Overall, it was a ridiculously hard project for me. The scale and remarkable goals of Freestyle projects have always been interesting to say the least, but as a Freestyle senior, learning more poetic techniques and skills in Photoshop and AfterEffects (a video-editing program) is par for the course. And as a last note, self-reflection can be a hard task for anyone to do correctly. Pointing out our faults and minimizing them is obvious, but just as important is seeing our strengths and playing on them through the struggles of life.
For the first Digital Media project, the Perspective Video asked students to look at their perspectives on whatever issue they fancied, whether it was Trump’s election, gun control, or why pockets on womens’ clothing shouldn’t just be decoration (why are they so small anyways). Students would then write a short script and narrate it, using photos to illustrate their points in a 2-minute video. This was also the first time students learned how to use Premiere Pro, another video-editing program that professionals today often use. Below is a screenshot of the editing process for Premiere Process and ProTools.

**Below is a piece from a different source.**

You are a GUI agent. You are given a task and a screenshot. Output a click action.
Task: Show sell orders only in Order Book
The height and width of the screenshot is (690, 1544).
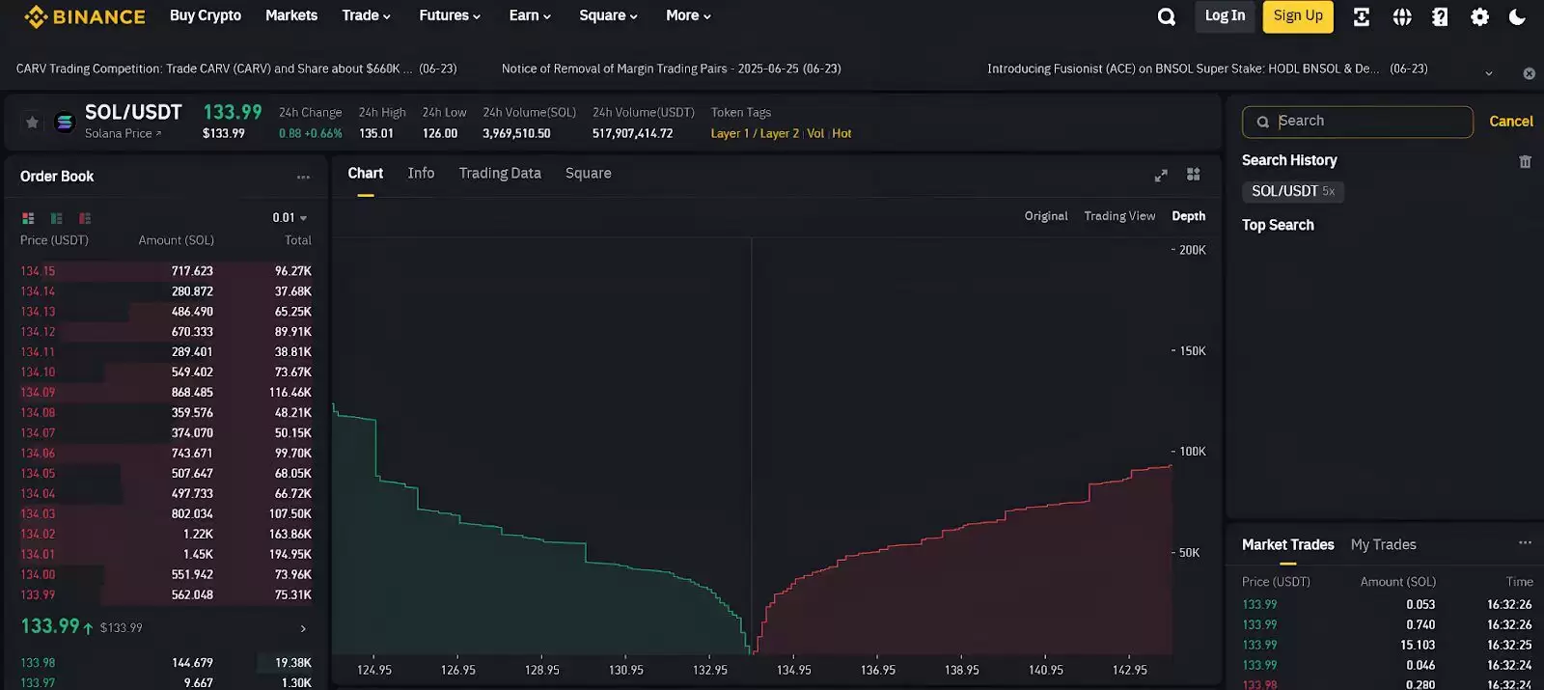[85, 218]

The project got students back into the flow of things by remembering how to use ProTools for narration and voice editing, like normalizing a track so that the sounds (like voices) can be easily heard. Then students were introduced to the Ken Burns technique, which involves fading pictures in and out at the same time, so that there is a seamless transition between images without being blinded by a wild white or black background. Overall, it was an easy project that stretched out the old technical skills for Digital Media students. It helped students think about their own values and to bring those values into open discussions on multiple topics. Below is the perspective video.
In Design, HDR photography and Photoshop editing marked the first technical lessons in the year. First, to explain what HDR photography is, by blending in identical photographs of varying ISO (the amount of brightness in a photo), the final colors of the blended product would be vivid. Surprisingly, in this case, three wrongs do make a right.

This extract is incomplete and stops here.